Pero hablar ahora de una nueva edición de la guerra fría requiere precisar los términos y recordar lo obvio, que a veces parece olvidarse: es un enfrentamiento que se da entre países capitalistas, como lo son tanto Rusia como sus rivales.
Y en esto radica la diferencia con la guerra fría original por cuanto, hoy por hoy, el enfrentamiento no tiene su origen en dirimir qué ideología o modelo de desarrollo es mejor, sino obedece a la pugna por espacios de influencia, por intereses propios en detrimento de otros, por imponer voluntades a los vecinos y, a final de cuentas, por el liderazgo en el mundo.
Asistimos –a un año de la anexión de Crimea, que puso fin a la era de las alianzas estratégicas
de los sempiternos adversarios– a un intento deliberado por aislar a Rusia, lo cual se lleva a extremos grotescos, como boicotear la asistencia de jefes de Estado a los actos conmemorativos del 70 aniversario de la victoria sobre la Alemania nazi el mes de mayo.

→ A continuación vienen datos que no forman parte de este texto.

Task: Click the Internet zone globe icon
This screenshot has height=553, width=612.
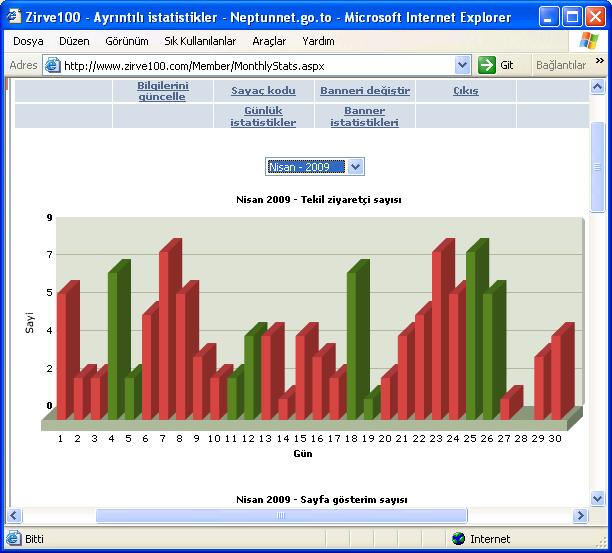Action: [459, 539]
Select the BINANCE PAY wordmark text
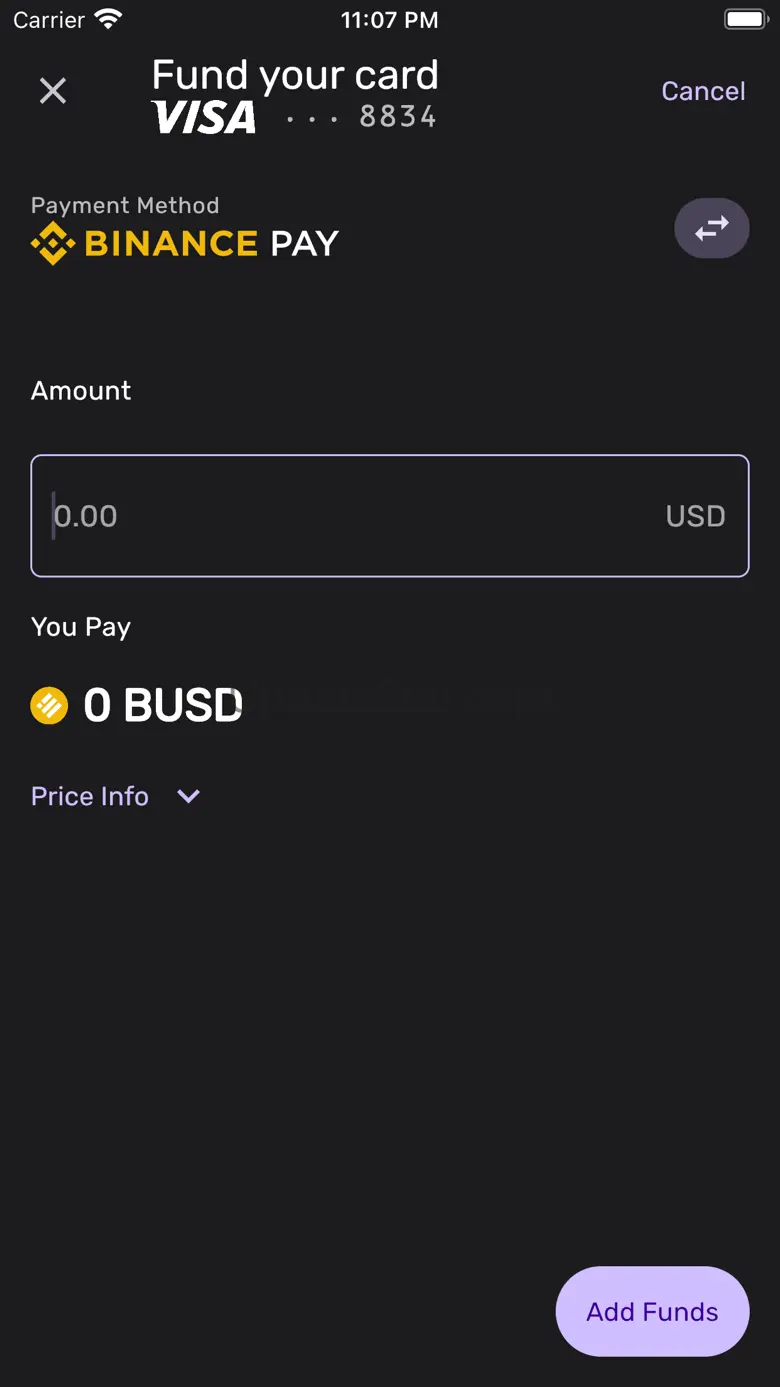780x1387 pixels. coord(212,243)
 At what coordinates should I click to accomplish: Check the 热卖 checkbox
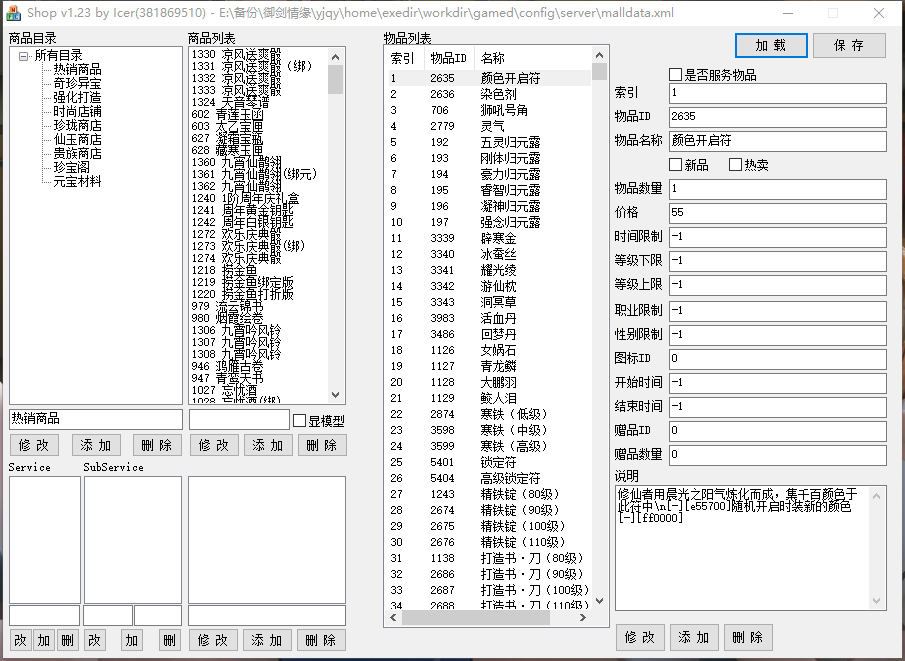735,165
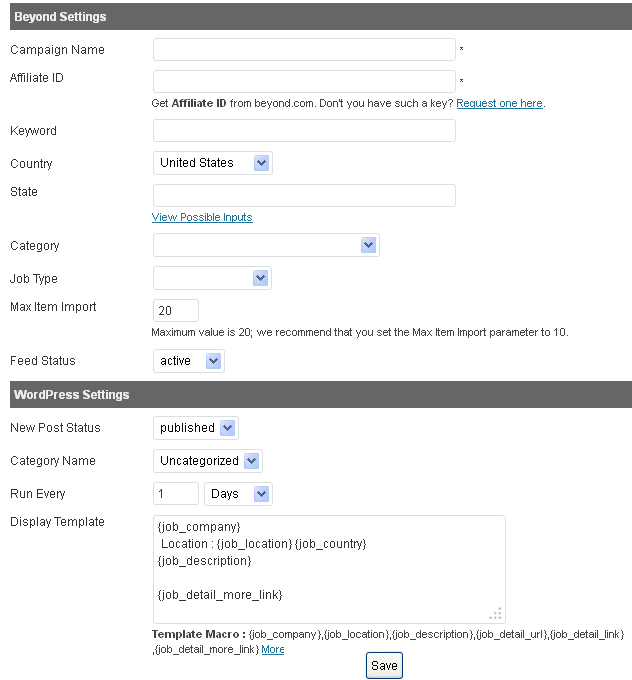Change the Feed Status dropdown
The width and height of the screenshot is (632, 680).
click(x=189, y=361)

Moscú planta cara a Washington por conservar el único argumento que en el mundo actual permite ser tratado de igual a igual, más allá de si se tiene o no la razón en cualquier controversia: el arsenal nuclear.

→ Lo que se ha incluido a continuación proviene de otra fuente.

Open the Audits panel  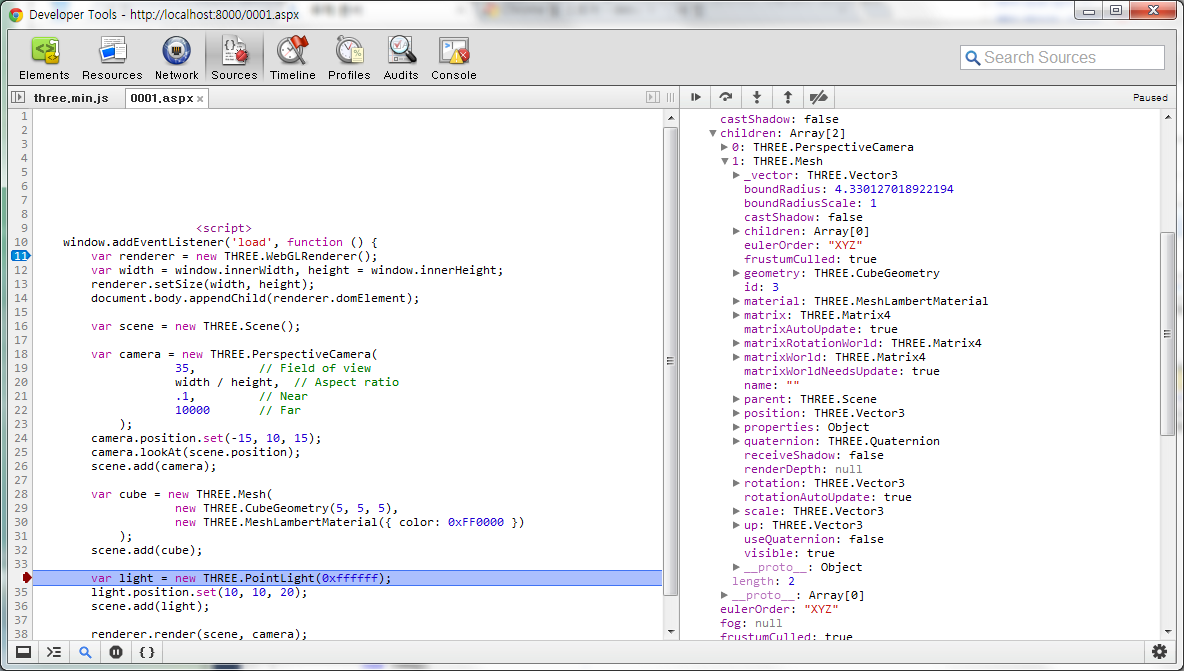[x=400, y=58]
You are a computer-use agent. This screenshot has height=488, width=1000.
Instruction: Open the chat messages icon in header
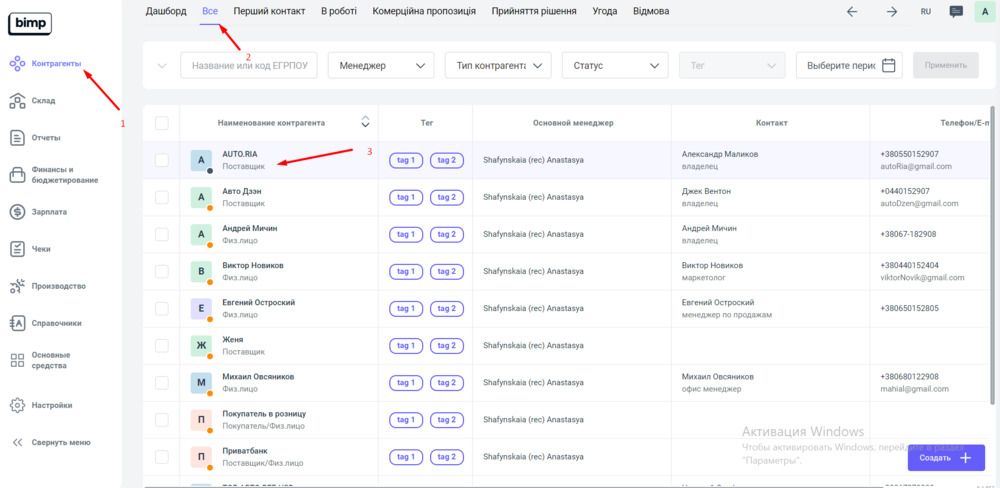[x=956, y=12]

Al mismo tiempo, Rusia es consciente de que su economía es más débil que la de Estados Unidos –su gasto militar anual es 10 veces menor que el estadunidense–, y para mantener el equilibrio requiere modernizar su armamento nuclear de un modo asimétrico, con mayor efectividad a un menor costo.
A mediano plazo el armamento nuclear se vuelve obsoleto –por poner un ejemplo, ya ahora 80 por ciento de misiles estratégicos rusos duplican y hasta triplican el plazo de garantía operacional–, aparte de que surgen sistemas de defensa capaces de neutralizar los recursos ofensivos.
El Kremlin apuesta a que los precios del petróleo pronto volverán a ser como antes y podrá seguir derrochando dinero. Si ello no sucede, dentro de 15 o 20 años, su arsenal nuclear será insuficiente para contrarrestar el escudo antimisiles de Estados Unidos y la expansión hacia el este de la OTAN.
Rusia, en ese hipotético escenario, afrontaría dos opciones, nefastas por igual: la primera, capitular y aceptar el reparto gradual de sus riquezas naturales entre Estados Unidos, Europa y China, y, la segunda, desatar una guerra nuclear como intento desesperado en defensa de su soberanía.
El reto de Rusia –para no depender más del crudo, gas y otras materias primas– es sentar las bases para dar un paso cualitativo en materia de industria y nuevas tecnologías.